Start to finish, copy the data exactly.

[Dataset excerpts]
※ ※ ※

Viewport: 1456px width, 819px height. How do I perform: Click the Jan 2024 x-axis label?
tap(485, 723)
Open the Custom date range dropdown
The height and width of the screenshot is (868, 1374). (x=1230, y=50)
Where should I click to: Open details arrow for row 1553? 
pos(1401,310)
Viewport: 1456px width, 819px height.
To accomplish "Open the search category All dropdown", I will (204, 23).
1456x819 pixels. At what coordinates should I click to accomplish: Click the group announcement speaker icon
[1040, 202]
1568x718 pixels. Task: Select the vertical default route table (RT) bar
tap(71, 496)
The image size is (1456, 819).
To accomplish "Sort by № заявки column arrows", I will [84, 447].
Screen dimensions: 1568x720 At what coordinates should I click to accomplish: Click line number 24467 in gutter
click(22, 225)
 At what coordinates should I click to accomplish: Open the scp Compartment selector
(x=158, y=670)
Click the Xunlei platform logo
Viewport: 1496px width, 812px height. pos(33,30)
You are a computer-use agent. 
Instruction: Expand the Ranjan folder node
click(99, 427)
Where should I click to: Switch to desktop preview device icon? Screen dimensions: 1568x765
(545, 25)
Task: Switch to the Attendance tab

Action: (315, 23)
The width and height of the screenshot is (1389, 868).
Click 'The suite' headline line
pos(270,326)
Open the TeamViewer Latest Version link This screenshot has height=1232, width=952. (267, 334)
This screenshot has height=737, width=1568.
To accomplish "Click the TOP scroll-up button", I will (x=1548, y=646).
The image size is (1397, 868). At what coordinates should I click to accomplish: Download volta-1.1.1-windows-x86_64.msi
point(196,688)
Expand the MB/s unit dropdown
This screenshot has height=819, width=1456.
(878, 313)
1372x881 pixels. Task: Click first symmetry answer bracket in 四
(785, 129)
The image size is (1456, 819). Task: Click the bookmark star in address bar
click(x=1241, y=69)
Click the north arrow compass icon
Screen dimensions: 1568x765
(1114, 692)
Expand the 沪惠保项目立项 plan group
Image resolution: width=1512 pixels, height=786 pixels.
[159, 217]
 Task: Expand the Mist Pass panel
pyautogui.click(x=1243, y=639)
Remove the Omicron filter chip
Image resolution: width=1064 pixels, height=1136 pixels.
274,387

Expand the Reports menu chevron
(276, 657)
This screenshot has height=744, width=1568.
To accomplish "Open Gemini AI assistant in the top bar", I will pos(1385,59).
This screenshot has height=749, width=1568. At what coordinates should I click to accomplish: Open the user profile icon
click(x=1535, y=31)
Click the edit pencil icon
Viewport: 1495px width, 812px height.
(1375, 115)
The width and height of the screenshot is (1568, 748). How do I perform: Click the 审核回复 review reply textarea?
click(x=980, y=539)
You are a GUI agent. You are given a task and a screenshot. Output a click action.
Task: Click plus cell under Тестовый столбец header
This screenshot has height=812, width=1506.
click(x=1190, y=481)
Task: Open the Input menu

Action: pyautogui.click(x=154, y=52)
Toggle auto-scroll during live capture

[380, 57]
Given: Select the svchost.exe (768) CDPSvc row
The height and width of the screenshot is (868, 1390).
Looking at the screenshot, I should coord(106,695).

※ ※ ※

__Task answer__
Viewport: 1456px width, 819px height. How do I perform: Click the Jan 2024 x-axis label?
tap(485, 723)
Open the Custom date range dropdown
The height and width of the screenshot is (868, 1374). (x=1230, y=50)
Where should I click to: Open details arrow for row 1553? 
pos(1401,310)
Viewport: 1456px width, 819px height.
To accomplish "Open the search category All dropdown", I will (204, 23).
1456x819 pixels. At what coordinates should I click to accomplish: Click the group announcement speaker icon
[1040, 202]
1568x718 pixels. Task: Select the vertical default route table (RT) bar
tap(71, 496)
The image size is (1456, 819).
To accomplish "Sort by № заявки column arrows", I will [84, 447].
Screen dimensions: 1568x720 At what coordinates should I click to accomplish: Click line number 24467 in gutter
click(22, 225)
 At what coordinates should I click to accomplish: Open the scp Compartment selector
(x=158, y=670)
Click the Xunlei platform logo
Viewport: 1496px width, 812px height. pos(33,30)
You are a computer-use agent. 
Instruction: Expand the Ranjan folder node
click(99, 427)
Where should I click to: Switch to desktop preview device icon? Screen dimensions: 1568x765
(545, 25)
Task: Switch to the Attendance tab

Action: (315, 23)
The width and height of the screenshot is (1389, 868).
Click 'The suite' headline line
pos(270,326)
Open the TeamViewer Latest Version link This screenshot has height=1232, width=952. (267, 334)
This screenshot has height=737, width=1568.
To accomplish "Click the TOP scroll-up button", I will (x=1548, y=646).
The image size is (1397, 868). At what coordinates should I click to accomplish: Download volta-1.1.1-windows-x86_64.msi
point(196,688)
Expand the MB/s unit dropdown
This screenshot has height=819, width=1456.
(878, 313)
1372x881 pixels. Task: Click first symmetry answer bracket in 四
(785, 129)
The image size is (1456, 819). Task: Click the bookmark star in address bar
click(x=1241, y=69)
Click the north arrow compass icon
Screen dimensions: 1568x765
(1114, 692)
Expand the 沪惠保项目立项 plan group
Image resolution: width=1512 pixels, height=786 pixels.
[159, 217]
 Task: Expand the Mist Pass panel
pyautogui.click(x=1243, y=639)
Remove the Omicron filter chip
Image resolution: width=1064 pixels, height=1136 pixels.
274,387

Expand the Reports menu chevron
(276, 657)
This screenshot has height=744, width=1568.
To accomplish "Open Gemini AI assistant in the top bar", I will pos(1385,59).
This screenshot has height=749, width=1568. At what coordinates should I click to accomplish: Open the user profile icon
click(x=1535, y=31)
Click the edit pencil icon
Viewport: 1495px width, 812px height.
(1375, 115)
The width and height of the screenshot is (1568, 748). How do I perform: Click the 审核回复 review reply textarea?
click(x=980, y=539)
You are a GUI agent. You are given a task and a screenshot. Output a click action.
Task: Click plus cell under Тестовый столбец header
This screenshot has height=812, width=1506.
click(x=1190, y=481)
Task: Open the Input menu

Action: pyautogui.click(x=154, y=52)
Toggle auto-scroll during live capture

[380, 57]
Given: Select the svchost.exe (768) CDPSvc row
The height and width of the screenshot is (868, 1390).
Looking at the screenshot, I should coord(106,695).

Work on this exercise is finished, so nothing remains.